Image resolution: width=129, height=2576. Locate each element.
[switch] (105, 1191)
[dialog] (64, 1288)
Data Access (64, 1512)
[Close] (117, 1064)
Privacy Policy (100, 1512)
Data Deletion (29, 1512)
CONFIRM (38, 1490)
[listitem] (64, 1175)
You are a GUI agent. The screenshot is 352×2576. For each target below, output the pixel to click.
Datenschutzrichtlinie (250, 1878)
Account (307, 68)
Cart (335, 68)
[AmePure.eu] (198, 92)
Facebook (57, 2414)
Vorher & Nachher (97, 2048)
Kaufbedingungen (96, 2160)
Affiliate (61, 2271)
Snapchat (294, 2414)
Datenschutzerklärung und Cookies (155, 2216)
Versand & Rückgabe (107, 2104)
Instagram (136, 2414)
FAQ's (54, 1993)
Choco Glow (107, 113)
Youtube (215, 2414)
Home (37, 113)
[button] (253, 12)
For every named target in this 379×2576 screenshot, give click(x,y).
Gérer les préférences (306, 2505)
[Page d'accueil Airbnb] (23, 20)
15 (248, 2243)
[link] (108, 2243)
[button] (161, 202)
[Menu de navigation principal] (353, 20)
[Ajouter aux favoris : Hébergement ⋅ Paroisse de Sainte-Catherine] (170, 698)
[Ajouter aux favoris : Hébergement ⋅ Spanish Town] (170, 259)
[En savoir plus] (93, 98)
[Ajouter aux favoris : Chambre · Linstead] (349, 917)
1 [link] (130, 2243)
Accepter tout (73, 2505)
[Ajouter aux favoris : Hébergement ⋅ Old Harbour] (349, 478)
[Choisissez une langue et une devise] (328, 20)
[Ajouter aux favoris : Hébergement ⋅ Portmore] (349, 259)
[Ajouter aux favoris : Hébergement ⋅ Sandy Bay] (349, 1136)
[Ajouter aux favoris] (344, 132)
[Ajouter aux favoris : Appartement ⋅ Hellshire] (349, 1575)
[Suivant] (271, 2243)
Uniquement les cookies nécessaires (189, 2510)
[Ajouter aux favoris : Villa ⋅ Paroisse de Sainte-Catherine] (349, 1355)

==========

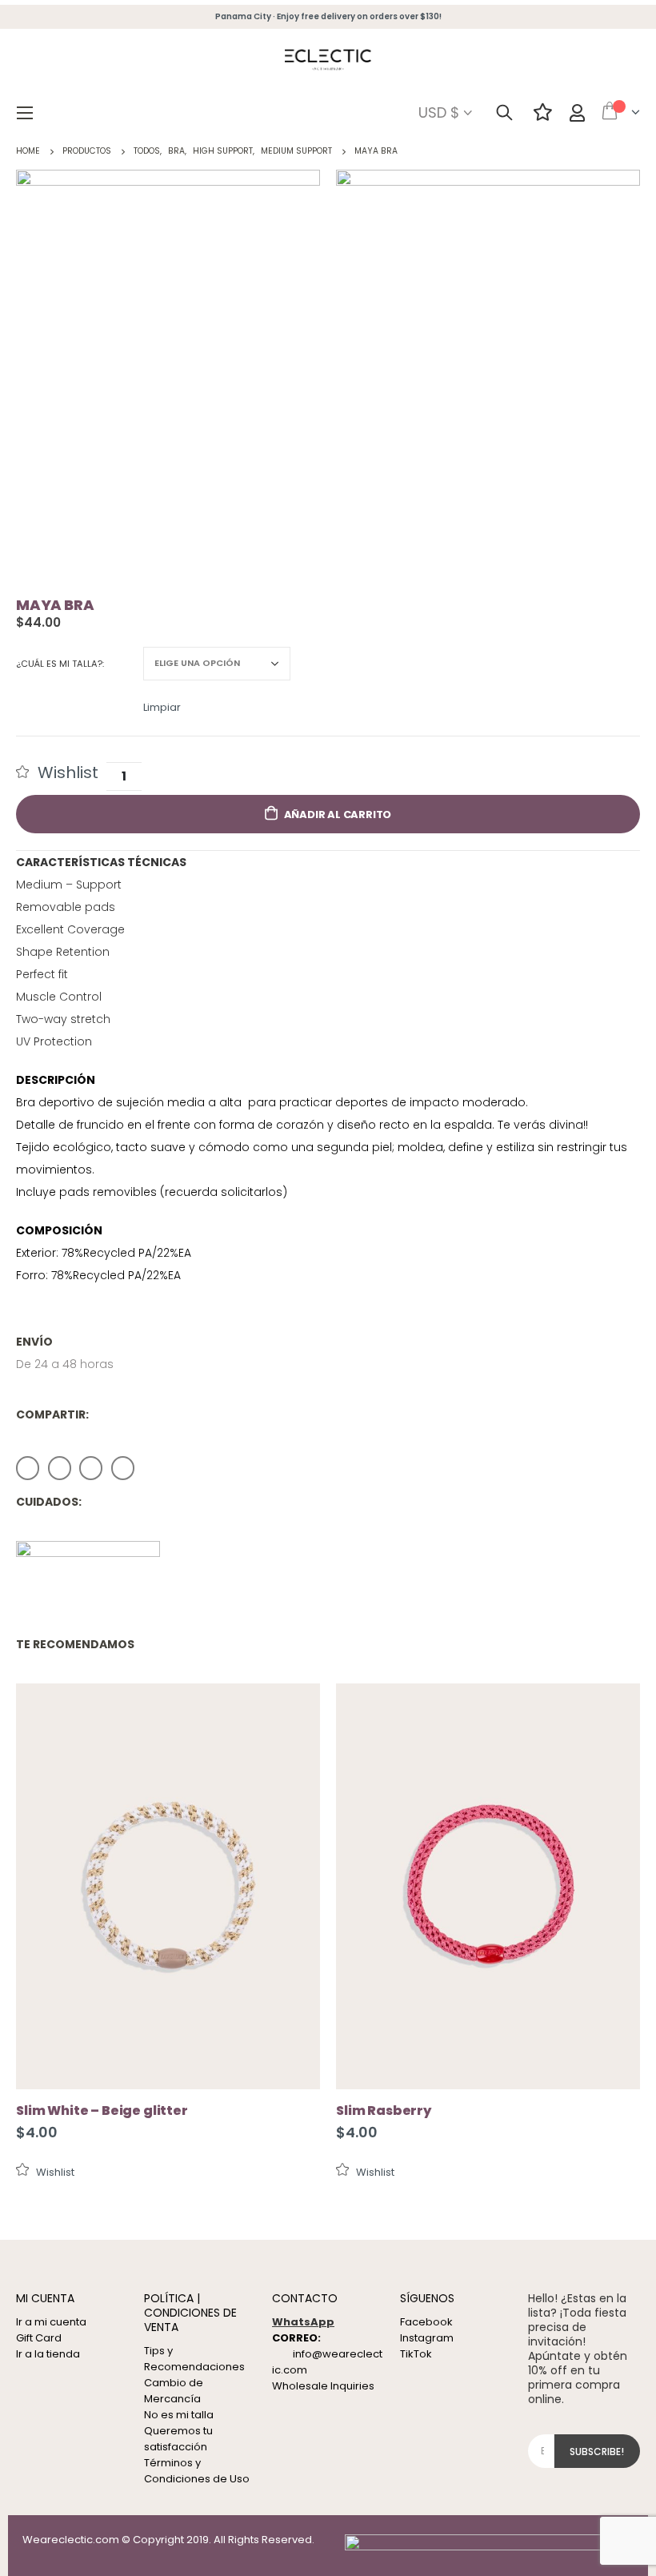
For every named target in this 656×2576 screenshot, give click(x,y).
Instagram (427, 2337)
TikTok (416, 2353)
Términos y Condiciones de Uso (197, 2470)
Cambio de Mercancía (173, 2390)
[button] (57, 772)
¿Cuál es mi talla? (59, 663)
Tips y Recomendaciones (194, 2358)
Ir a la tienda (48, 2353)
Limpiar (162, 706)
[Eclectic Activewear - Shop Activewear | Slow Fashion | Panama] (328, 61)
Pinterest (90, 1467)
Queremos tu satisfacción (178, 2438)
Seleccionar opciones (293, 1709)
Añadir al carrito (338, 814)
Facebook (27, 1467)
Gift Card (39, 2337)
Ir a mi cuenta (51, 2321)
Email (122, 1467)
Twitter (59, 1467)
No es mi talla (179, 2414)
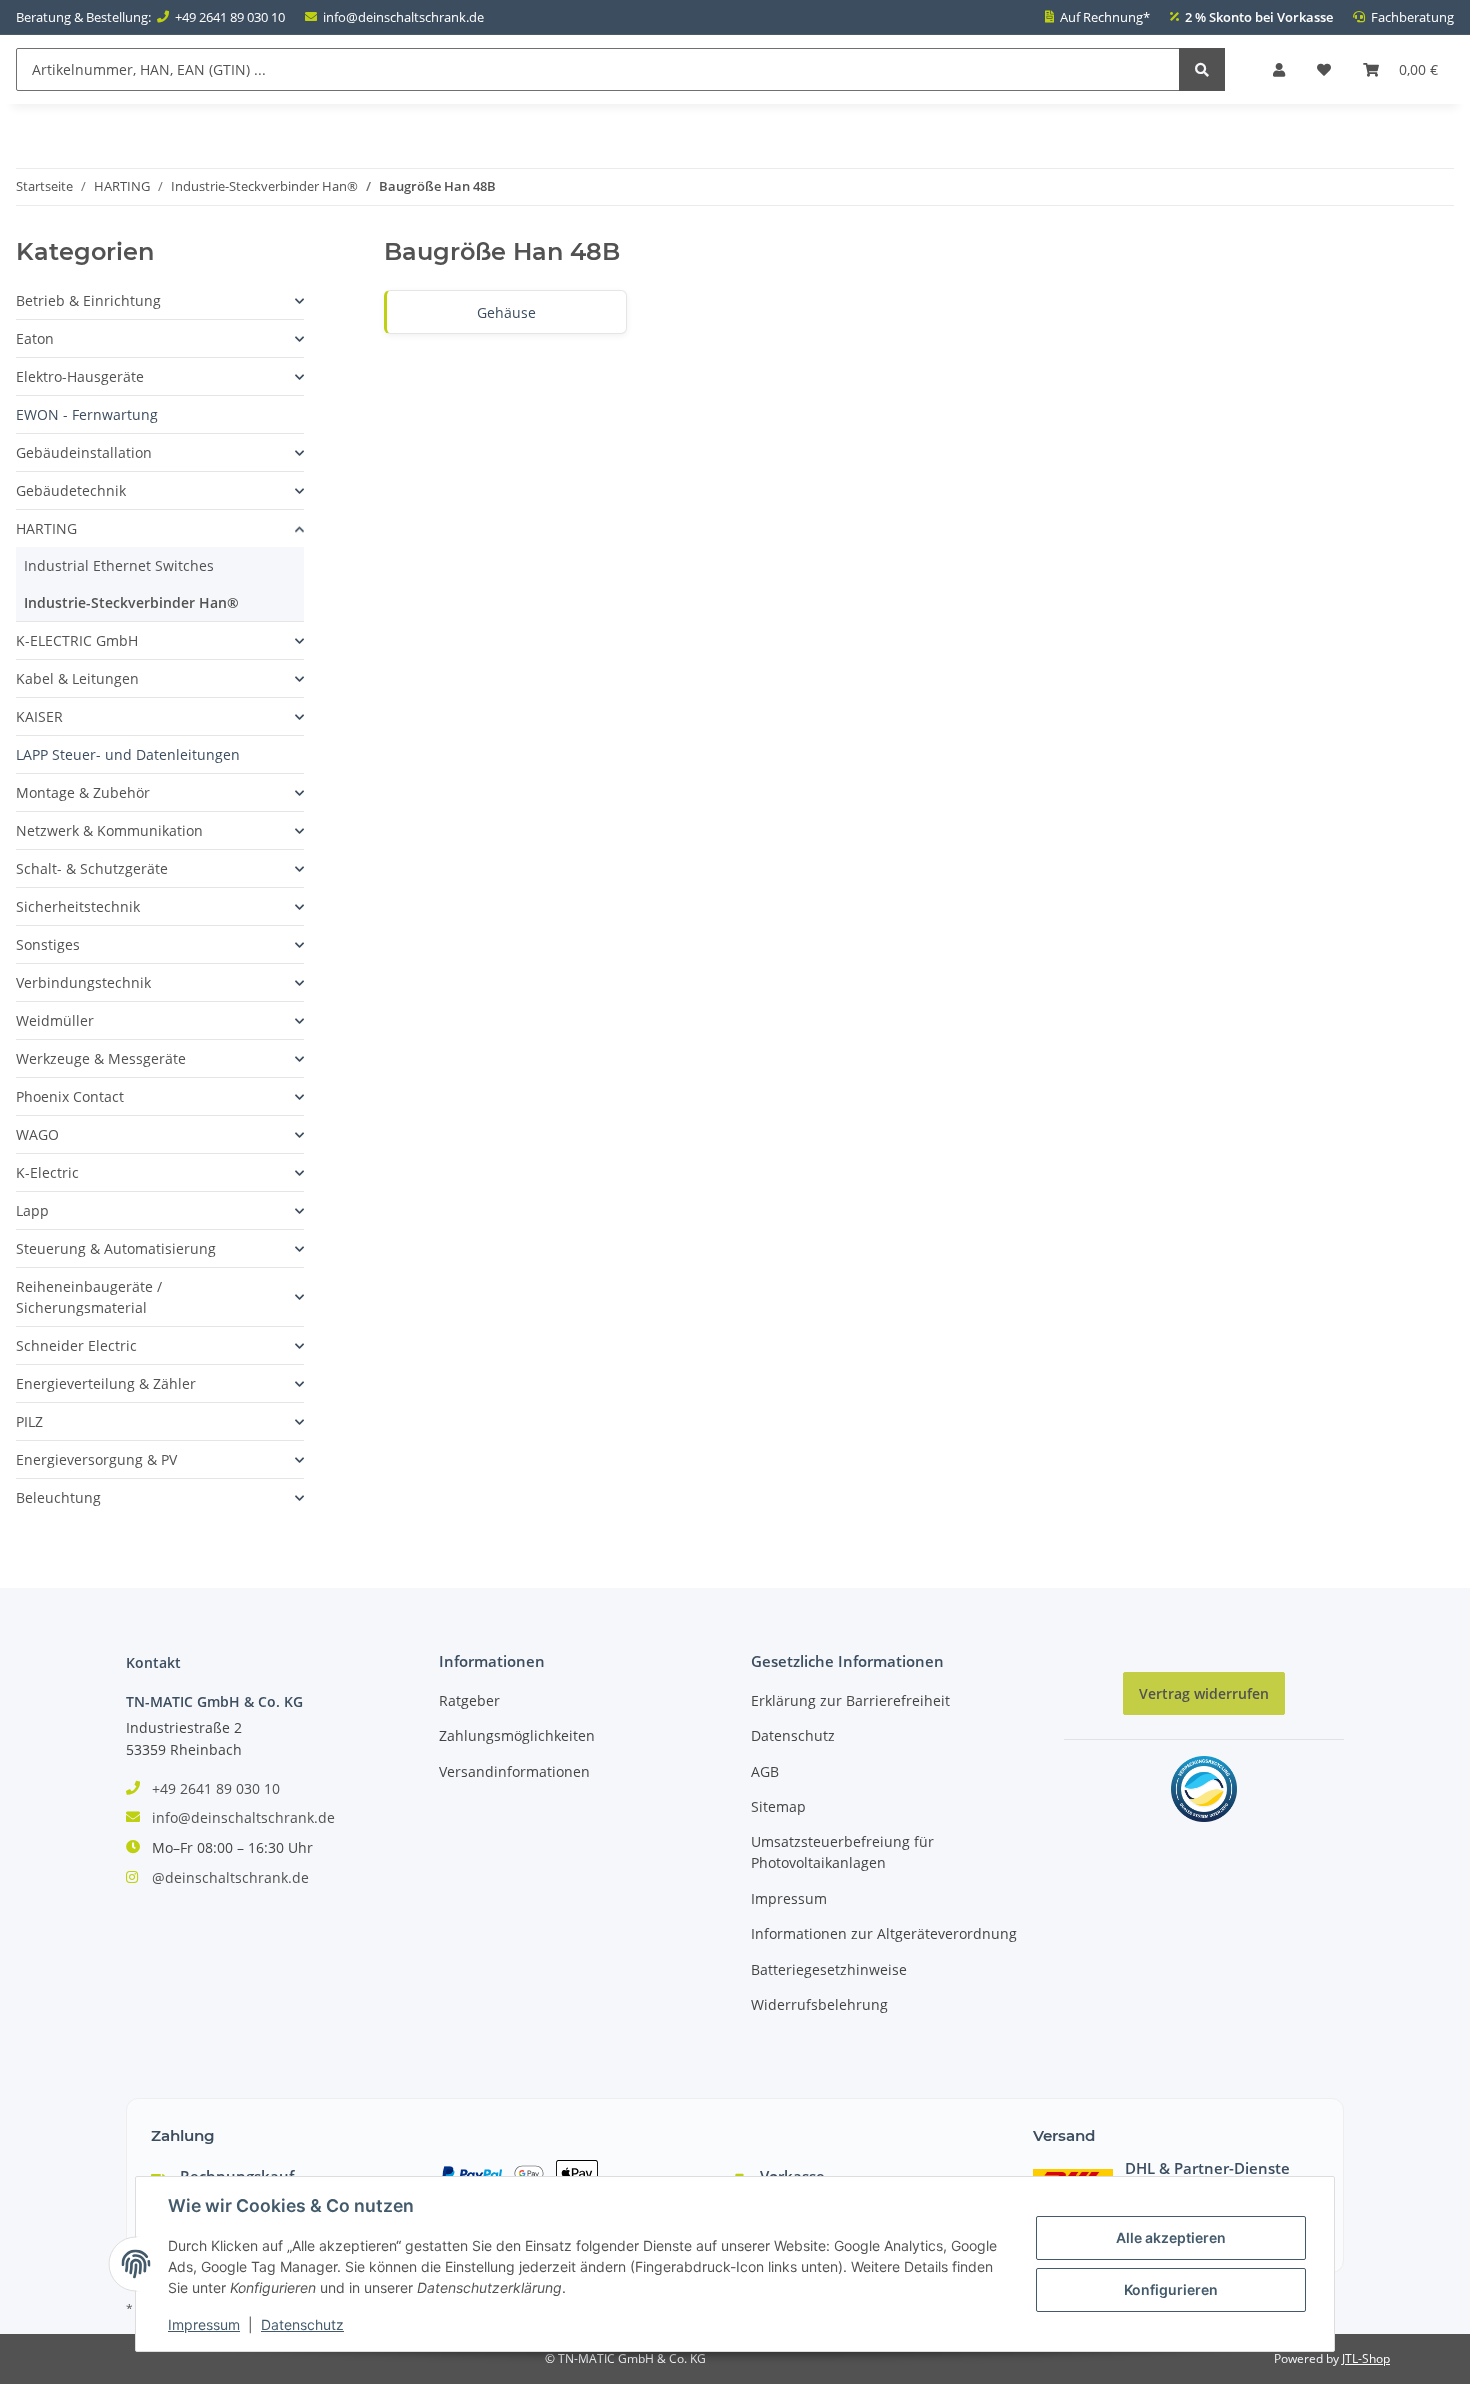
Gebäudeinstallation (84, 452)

==========

__Task objective__:
Taking the entries above, restate exactly those lines that fall between the line with "You are a GUI" and the line with "[Ajouter aux favoris : Villa", keeping both of those lines too.

__Answer for the task__:
You are a GUI agent. The screenshot is 352×2576. For each target below, output the pixel to click.
Datenschutzrichtlinie (250, 1878)
Account (307, 68)
Cart (335, 68)
[AmePure.eu] (198, 92)
Facebook (57, 2414)
Vorher & Nachher (97, 2048)
Kaufbedingungen (96, 2160)
Affiliate (61, 2271)
Snapchat (294, 2414)
Datenschutzerklärung und Cookies (155, 2216)
Versand & Rückgabe (107, 2104)
Instagram (136, 2414)
FAQ's (54, 1993)
Choco Glow (107, 113)
Youtube (215, 2414)
Home (37, 113)
[button] (253, 12)
For every named target in this 379×2576 screenshot, give click(x,y).
Gérer les préférences (306, 2505)
[Page d'accueil Airbnb] (23, 20)
15 (248, 2243)
[link] (108, 2243)
[button] (161, 202)
[Menu de navigation principal] (353, 20)
[Ajouter aux favoris : Hébergement ⋅ Paroisse de Sainte-Catherine] (170, 698)
[Ajouter aux favoris : Hébergement ⋅ Spanish Town] (170, 259)
[En savoir plus] (93, 98)
[Ajouter aux favoris : Chambre · Linstead] (349, 917)
1 [link] (130, 2243)
Accepter tout (73, 2505)
[Ajouter aux favoris : Hébergement ⋅ Old Harbour] (349, 478)
[Choisissez une langue et une devise] (328, 20)
[Ajouter aux favoris : Hébergement ⋅ Portmore] (349, 259)
[Ajouter aux favoris : Hébergement ⋅ Sandy Bay] (349, 1136)
[Ajouter aux favoris] (344, 132)
[Ajouter aux favoris : Appartement ⋅ Hellshire] (349, 1575)
[Suivant] (271, 2243)
Uniquement les cookies nécessaires (189, 2510)
[Ajouter aux favoris : Villa ⋅ Paroisse de Sainte-Catherine] (349, 1355)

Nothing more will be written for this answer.